Finis ist die Grundstücksgrenze, zu deren Regelung die actio finium regundorum diente (Dig. X 1. Cod. III 39), und zwar bei unbebauten Grundstücken (praedia rustica) Dig. X 1, 4, 10. Man zählt diese neben der Erbteilungs- und der Miteigentumsklage zu den Teilungsklagen, die iudicia mixta i. e. tam in rem quam in personam waren, weil sie ein dingliches Recht (das Eigentum am Boden bis zur Grenzlinie) schützte und daneben persönliche Ansprüche (personales praestationes) verfolgte, vgl. Paul. Dig. X 1, 1 finium regundorum actio in personam est, licet pro vindicatione est. Solche Ansprüche betrafen Entschädigungen bei der ungleichen Zuteilung des Grenzlandes. Dig. X 1, 2, 1. X 1, 3, oder Ersatz von Auslagen, Dig. X 1, 4, 1, oder auch Früchte, X 1, 4, 2. Daher zählt sie F. Leonhard in Birkmeyers Encykl.2 129 zu den persönlichen [2326] Klagen; vgl. dagegen Karlowa Röm. Rechtsgesch. II 464. Daneben waren aber diese drei Teilungsklagen auch duplicia, d. h. sie ermöglichten beiden Teilen die Klägerrolle, gaben, also jedem das Recht, eine Verurteilung des andern, zu beantragen und zu erzielen, Dig. X 1, 10. Endlich war ihnen als pars formulae die adiudicatio eigentümlich (Gai. IV 42), eine Ermächtigung des iudex von Seiten des Praetors, durch den Urteilsspruch Eigentum zu verleihen. Bei der actio finium regundorum war dies namentlich für das ungewisse Grenzland wichtig, bei dem nicht zu ermitteln war, wem es gehörte. Hier mußte eine Verteilung nach billigem Ermessen Platz greifen. Dabei konnte der Teilungsrichter sogar den sicheren Besitzstand der einen Partei antasten, um zu einer angemessenen Grenze zu kommen, Dig. X 1, 2. 3.

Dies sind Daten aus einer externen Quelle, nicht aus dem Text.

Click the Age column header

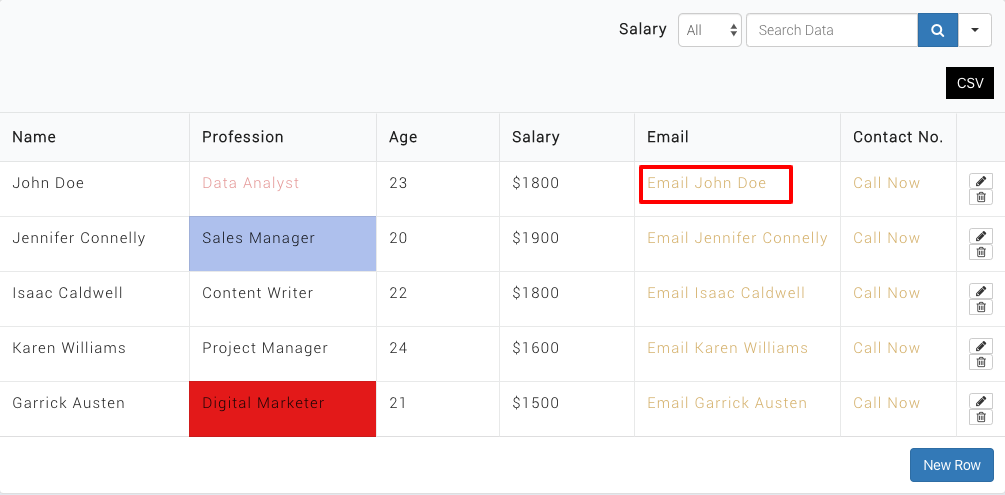pos(403,137)
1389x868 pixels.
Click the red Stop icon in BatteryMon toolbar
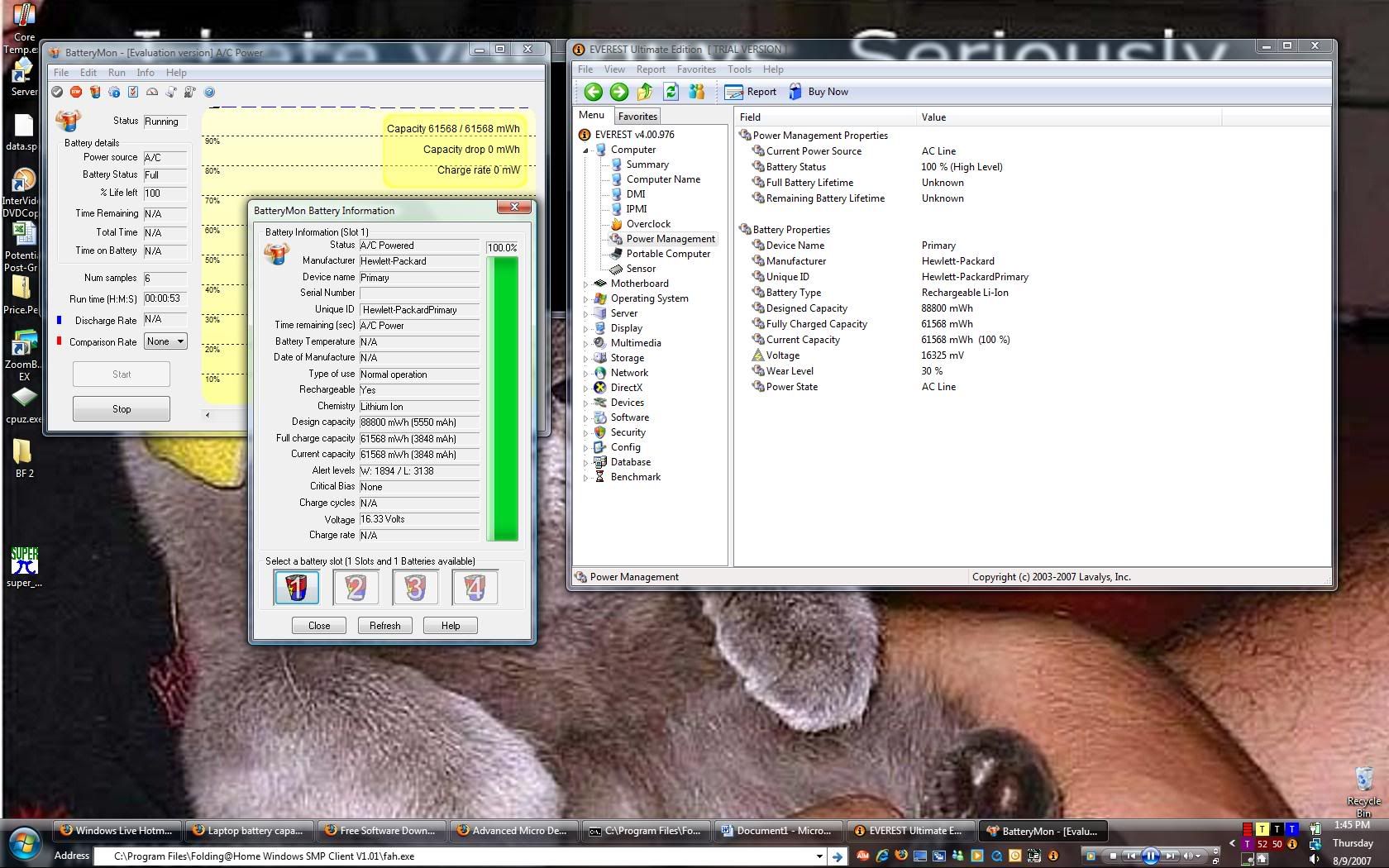click(x=76, y=93)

Es handelte sich bei dieser Klage also nicht bloß um widerrechtlich oder durch Naturgewalt. (X 1, 8 pr.) verschobene Grenzen, die zu berichtigen waren, sondern daneben auch um gänzlich fehlende Grenzen, die der Richter feststellen mußte. Darauf beruht wohl der mehrfach erwähnte Gegensatz der controversia de fine und der controversia de loco. Frontin. de contr. agr. I 9, 2. 37, 19 Lachm. Cic. de leg. I 55; vgl. auch Dig. X 1, 4 pr. X 1, 7 und dazu Rudorff Ztschr. f. gesch. R.-W. X 370, 16. Hygin. de gen. contr. I 126 Lachm.

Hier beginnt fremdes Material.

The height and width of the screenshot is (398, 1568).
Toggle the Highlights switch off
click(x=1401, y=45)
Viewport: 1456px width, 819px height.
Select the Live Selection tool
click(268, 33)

Man wird darin einen Unterschied des Prozesses de loco (ab alio possesso vindicando) und des Streits de fine (non existente constituendo) sehen dürfen, da locus ein unabgegrenztes Stück eines fundus ist (Dig. L 16, 60 pr. § 2), d. i. hier das Land an der Grenze, auf dessen Abgrenzung nach der andern Seite hin es bei dem Grenzstreit nicht ankommt (vgl. Frontin. p. 44 Lachm.). Nur auf ein solches Grenzland, das dem Kläger gehört, aber durch Grenzverschiebung entzogen ist, paßt, Dig. X 1, 1 actio finium regundorum pro vindicatione est, vgl. X 1, 4 pr. Dagegen paßt dies nicht, wenn der Umfang des Grenzlandes ungewiß ist, die Grenzlinie (finis) fehlt und vom Richter hergestellt werden soll. Hier kämpft der Kläger um eine neue Grenze (finis oder confinium).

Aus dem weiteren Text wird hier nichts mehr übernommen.